UC Davis student government NARROWLY votes to keep campus police armed
The student senate at the University of California-Davis recently decided against disarming its campus police force by a narrow 6-5 vote.
Several individuals who voted against the measure did not disagree with the principle but did have issues with the resolution’s wording, according to The California Aggie.
One supporter of the measure, sociology Ph.D. candidate Blu Buchanan, told the California Aggie that “university police officers frequently do violence to people of color, folks with disabilities and queer and trans folks on our campuses.”
The issue of police has been a contentious one in the UC-Davis community during this past spring semester.
UC-Davis English professor Joshua Clover garnered national media attention for anti-police tweets that he has made in the past, which have included messages such as, “I mean, it’s easier to shoot cops when their backs are turned, no?” and, “I am thankful that every living cop will one day be dead, some by their own hand, some by others, too many of old age #letsnotmakemore.”
[RELATED: UC Davis rejects calls to fire prof who advocated for cop killing, cites Trump exec order]
At the time, UC-Davis College Republicans president Ryan Gardiner, told Campus Reform that “anti-cop rhetoric has been commonplace on campus for as long as I have been here.”
“There is a very vocal segment of the student population that ignores facts and data to push the narrative that law enforcement is a racist and oppressive institution,” he also said.

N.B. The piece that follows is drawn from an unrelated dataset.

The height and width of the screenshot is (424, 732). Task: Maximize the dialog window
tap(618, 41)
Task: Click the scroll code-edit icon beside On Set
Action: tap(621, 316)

The Ethnic and Cultural Affairs Commission at UC-Davis also got itself into hot water earlier this semester, when it called murdered UC Davis police officer Natalie Corona “anti-black” for having taken pictures with a Blue Lives Matter flag. The photo of Corona with the flag was circulated on social media after she was killed in the line of duty in January after performing a traffic stop, according to KNTV-TV.
[RELATED: UC Davis shrugs shoulders after student group attacks fallen police officer]
Other schools have also dealt with an anti-police sentiment on campus.
In March, the University of California-Santa Barbara’s student government called for the disarming of police.
A petition recently circulated at Yale University calling for the disarming of police, as well as donations to the Black Lives Matter movement. The Yale petition claimed that “armed campus police are a risk to the students they are sworn to protect and to the communities in which schools reside.”